At every antenatal appointment after 26 weeks, measure SFH:
If greater than expected on two or more occasions, or there is a significant increase in growth on one occasion, offer a growth scan at the hospital (check baby’s growth, AF volume and blood flow through the placenta)
Serial SFH plots show linear growth pattern >90th centile with no other concerns:
- Reassure this is normal, arrange another routine scan
- Refer to ANC by 37wks if EFW projects to be >4000g at 40wks
Serial SFH plots show accelerated growth at <36wks:
- Refer for USS
- If EFW >90th centile, refer for OGTT
- If normal OGTT, organise 1 week of BM testing
- If not diabetic, refer to consultant ANC by 37wks
- Offer IOL between 37-40wks if predicted to be >4000g at 40wks
Serial SFH plots show accelerated growth at >36wks:
- Refer for USS
- If EFW >90th centile, offer home BM monitoring for 1wk
- If not diabetic, refer to consultant ANC by 37wks
- Offer IOL between 37-40wks if predicted to be >4000g at 40wks
What are the complications of LGA?
Baby:
- Shoulder dystocia - Brachial plexus injury
- Fractures
- Stillbirth
- HIE
- Hypoglycaemia in GDM
- Increased mortality
Mother:
- 3rd/4th degree tears
- Prolonged labour
- PPH
Prognosis > early planning/care > no difference in outcomes for LGA compared to normal
Define small for gestational age (SGA)
Babies with a birth weight below the 10th percentile for their GA
Define IUGR
Derived from growth rate:
Describes a baby with a reduced growth rate (baby becomes SGA)
All IUGR babies are SGA but not all SGA babies are IUGR
What are the RFs for SGA?
Maternal:
- Previous SGA baby
- Previous stillbirth
- Maternal disease - CKD , chronic HTN, APLS
- Placental insufficiency (asymmetrical IUGR)
Foetal:
- Chromosomal abnormalities (symmetrical IUGR)
- Infection (CMV, rubella)
- Multiple pregnancy
What are the investigations for SGA?
1st: SFH or risk status determined
- At booking or any antenatal appointment
- ≥1 major RF or ≥3 minor RFs
- Reassess at 20 weeks
2nd: confirm SGA with foetal biometry (20w)
- Biparietal diameter, HC, AC, FL
3rd: uterine artery doppler (20-24w)
- Normal = repeat scans every 2 weeks (from 20-24w onwards)

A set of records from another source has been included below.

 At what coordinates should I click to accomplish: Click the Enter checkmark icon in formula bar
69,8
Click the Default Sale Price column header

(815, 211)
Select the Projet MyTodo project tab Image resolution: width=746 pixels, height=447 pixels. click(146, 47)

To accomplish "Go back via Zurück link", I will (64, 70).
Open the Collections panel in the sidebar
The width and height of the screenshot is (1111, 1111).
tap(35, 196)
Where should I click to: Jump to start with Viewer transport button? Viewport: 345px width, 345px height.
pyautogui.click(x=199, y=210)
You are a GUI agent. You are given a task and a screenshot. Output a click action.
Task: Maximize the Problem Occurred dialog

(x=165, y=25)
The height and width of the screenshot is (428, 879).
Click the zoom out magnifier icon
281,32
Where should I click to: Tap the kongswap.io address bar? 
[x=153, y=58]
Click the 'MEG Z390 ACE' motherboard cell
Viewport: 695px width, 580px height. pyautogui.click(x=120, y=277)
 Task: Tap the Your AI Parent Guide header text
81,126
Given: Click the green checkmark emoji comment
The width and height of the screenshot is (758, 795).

- Abnormal = Serial USS growth scans every week (from 26-28w onwards), Doppler USS can be performed twice a week (umbilical artery flow)
+Screen for congenital infections
What is the management of SGA?
General:
- Smoking, alcohol and drugs should be stopped
- Low-dose aspirin may have some role in preventing (not reversing) IUGR in high-risk pregnancies
Delivery:
Indications for IMMEDIATE DELIVERY:
- Abnormal CTG (and reduced foetal movements)
- Reversal of end-diastolic flow
Delivery by 37 weeks is usually necessary > dependent on severity and gestation:
- Steroids should be given <36 weeks
- Consultant-led clinics and decision-making
What are the complications of SGA?
- Stillbirth
- PTL
- Intrapartum foetal distress
- Birth asphyxia
- Meconium aspiration
- Postnatal hypoglycaemia
- Neurodevelopmental delay
- Risk T2DM and HTN in adult life
Prognosis > increased perinatal morbidity and mortality, increased neurodevelopmental delay if onset <26/40
What is obstetric cholestasis?
Pruritus in pregnancy, resolves on delivery, associated with abnormal liver function in the absence of other identifiable pathology
What is the aetiology of obstetric cholestasis?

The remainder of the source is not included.